喻理瞪大双眼,难道季湫早已发现自己Omega的身份?
什么时候发现的……
季湫继续说着,“你闻闻从你身上散发出的味道。”
喻理反应迟钝,原来是自己的发热期到了!
“我的药!给我吃药!”喻理想要推开季湫,无奈双手发抖,这幅身体深陷发/情期带来的高热中。

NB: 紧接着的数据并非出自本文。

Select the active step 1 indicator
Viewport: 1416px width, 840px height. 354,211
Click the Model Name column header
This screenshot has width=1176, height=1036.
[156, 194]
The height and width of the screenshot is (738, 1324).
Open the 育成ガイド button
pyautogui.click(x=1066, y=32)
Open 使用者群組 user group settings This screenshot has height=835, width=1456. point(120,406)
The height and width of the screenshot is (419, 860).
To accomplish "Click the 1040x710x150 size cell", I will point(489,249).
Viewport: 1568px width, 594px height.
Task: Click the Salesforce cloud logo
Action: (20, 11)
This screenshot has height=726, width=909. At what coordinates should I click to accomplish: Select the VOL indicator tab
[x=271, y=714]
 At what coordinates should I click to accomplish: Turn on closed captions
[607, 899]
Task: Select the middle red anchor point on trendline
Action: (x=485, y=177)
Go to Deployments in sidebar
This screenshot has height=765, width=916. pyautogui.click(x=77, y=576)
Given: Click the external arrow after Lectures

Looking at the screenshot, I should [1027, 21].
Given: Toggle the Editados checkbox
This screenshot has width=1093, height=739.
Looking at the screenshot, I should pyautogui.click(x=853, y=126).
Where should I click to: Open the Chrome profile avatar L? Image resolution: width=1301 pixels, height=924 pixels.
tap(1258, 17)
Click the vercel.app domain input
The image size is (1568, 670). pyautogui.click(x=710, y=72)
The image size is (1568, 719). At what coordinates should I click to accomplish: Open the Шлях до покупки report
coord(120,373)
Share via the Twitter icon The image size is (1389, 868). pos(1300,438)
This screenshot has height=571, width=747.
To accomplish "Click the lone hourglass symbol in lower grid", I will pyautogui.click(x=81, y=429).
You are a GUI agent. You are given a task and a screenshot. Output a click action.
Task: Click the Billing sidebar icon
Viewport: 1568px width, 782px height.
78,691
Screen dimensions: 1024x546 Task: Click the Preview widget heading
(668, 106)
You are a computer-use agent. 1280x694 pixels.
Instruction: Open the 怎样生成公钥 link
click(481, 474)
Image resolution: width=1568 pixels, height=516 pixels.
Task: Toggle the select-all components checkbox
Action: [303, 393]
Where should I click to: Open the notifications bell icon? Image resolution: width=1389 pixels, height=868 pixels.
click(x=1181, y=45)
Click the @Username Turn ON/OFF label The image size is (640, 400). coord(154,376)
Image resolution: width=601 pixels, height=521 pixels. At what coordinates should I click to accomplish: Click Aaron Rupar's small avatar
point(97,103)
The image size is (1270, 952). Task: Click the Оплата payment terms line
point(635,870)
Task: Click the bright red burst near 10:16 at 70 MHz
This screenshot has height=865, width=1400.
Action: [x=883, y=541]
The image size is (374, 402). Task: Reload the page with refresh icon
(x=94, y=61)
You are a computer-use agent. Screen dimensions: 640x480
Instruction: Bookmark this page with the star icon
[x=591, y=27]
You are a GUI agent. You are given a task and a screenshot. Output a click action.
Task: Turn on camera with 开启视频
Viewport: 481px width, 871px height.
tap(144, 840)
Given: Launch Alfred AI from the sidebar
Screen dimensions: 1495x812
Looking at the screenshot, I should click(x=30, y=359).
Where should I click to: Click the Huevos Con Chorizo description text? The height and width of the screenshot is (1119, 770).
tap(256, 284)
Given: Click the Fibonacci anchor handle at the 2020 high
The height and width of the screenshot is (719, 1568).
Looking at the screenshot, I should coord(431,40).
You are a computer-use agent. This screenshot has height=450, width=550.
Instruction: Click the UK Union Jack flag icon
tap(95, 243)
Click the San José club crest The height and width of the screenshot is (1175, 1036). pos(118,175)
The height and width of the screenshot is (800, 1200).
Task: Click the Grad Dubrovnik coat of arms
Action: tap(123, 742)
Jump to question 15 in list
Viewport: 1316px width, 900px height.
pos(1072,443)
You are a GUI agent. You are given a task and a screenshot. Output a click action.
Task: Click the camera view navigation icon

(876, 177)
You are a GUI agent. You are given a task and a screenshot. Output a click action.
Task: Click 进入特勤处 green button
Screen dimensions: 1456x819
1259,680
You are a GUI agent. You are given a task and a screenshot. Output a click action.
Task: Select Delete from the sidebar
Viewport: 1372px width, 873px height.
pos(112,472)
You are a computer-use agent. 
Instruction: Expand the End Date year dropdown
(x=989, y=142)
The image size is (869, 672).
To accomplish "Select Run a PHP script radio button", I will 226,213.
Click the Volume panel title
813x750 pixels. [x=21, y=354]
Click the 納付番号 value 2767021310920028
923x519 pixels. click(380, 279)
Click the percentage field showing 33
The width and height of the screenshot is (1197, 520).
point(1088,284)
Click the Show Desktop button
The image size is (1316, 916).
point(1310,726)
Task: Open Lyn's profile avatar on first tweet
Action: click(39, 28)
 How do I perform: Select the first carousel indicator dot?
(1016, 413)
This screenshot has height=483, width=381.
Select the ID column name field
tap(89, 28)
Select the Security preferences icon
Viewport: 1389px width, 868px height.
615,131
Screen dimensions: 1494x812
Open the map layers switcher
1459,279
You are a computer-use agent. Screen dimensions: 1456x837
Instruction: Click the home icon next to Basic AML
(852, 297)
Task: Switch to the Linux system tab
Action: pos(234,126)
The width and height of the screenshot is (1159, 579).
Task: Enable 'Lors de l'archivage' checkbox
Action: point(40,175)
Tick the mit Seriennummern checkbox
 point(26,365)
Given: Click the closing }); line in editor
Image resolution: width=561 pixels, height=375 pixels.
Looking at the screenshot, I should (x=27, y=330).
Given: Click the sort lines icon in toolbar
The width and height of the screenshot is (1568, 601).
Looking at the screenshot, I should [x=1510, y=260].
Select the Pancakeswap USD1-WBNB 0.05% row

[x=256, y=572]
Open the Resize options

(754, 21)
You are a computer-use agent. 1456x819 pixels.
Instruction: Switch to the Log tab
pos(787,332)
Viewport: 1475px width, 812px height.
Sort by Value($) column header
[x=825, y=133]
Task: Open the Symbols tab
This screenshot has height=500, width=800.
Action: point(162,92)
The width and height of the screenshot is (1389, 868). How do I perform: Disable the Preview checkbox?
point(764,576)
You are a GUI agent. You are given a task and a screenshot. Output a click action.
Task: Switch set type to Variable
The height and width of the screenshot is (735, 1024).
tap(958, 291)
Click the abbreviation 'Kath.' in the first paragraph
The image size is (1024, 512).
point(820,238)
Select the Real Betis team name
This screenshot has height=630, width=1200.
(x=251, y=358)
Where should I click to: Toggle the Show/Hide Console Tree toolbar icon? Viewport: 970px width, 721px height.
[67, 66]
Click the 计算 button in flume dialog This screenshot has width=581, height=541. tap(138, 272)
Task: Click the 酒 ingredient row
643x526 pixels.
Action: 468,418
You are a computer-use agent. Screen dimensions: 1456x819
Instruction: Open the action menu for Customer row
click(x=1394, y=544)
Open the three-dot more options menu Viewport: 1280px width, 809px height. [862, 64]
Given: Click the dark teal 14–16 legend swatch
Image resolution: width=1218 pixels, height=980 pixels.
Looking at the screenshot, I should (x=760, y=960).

“吃药?”季湫笑了笑,“难道你不是专门来勾引我的吗?”
喻理用尽力气甩了季湫一巴掌,“滚啊!”
季湫并未生气,他看见阳台上的徐哲正直勾勾地盯着两人。
他有些不悦便抱着喻理上了楼。
“其实,你和他真的很像。”
季湫把喻理放在浴缸中,自顾自地说着。
随后他打开花洒,将水往喻理的头上浇去。
“但是终究不是他!”
“怎么样!清醒了吗!”季湫拽起喻理的衣领,看着他陷入情/欲的表情有些发呆。
正当两人的唇要贴上时,喻理呛水将人推开了。
他想从这露天浴缸中爬出来,但每一次刚坐起来就又软趴趴地倒了下去。
身上越来越热,他的身体开始有了反应。
他残存的意识让自己蜷缩在一起,尽力掩藏身下的异样。
季湫扯下领带将喻理的双手捆在浴缸前方的水龙头上,随后开始放水。
他没做停留步至楼下将徐哲放了出来。
徐哲见季湫不懂风情,说道:“你要是不想上,我可不介意,让我把他带走吧。”
季湫抽出喻理的木仓,指着徐哲大吼了一声,“滚!”
徐哲不敢招惹季湫,灰溜溜走了。
季湫坐在沙发上低头喝着闷酒。
他想起那个曾在梦境中见过无数次的男人,想他的温柔,想他的怀抱,还有他对自己的……欺骗……
季湫将酒杯摔在桌子上,提木仓走上了二楼。
眼见浴缸中的水即将漫过喻理的额头,季湫关闭了水龙头。
被凉水泡着的喻理终于清醒,他挣扎出水面,看着季湫骂道:“我呸!长得人模狗样的,用起刑来倒是不择手段!”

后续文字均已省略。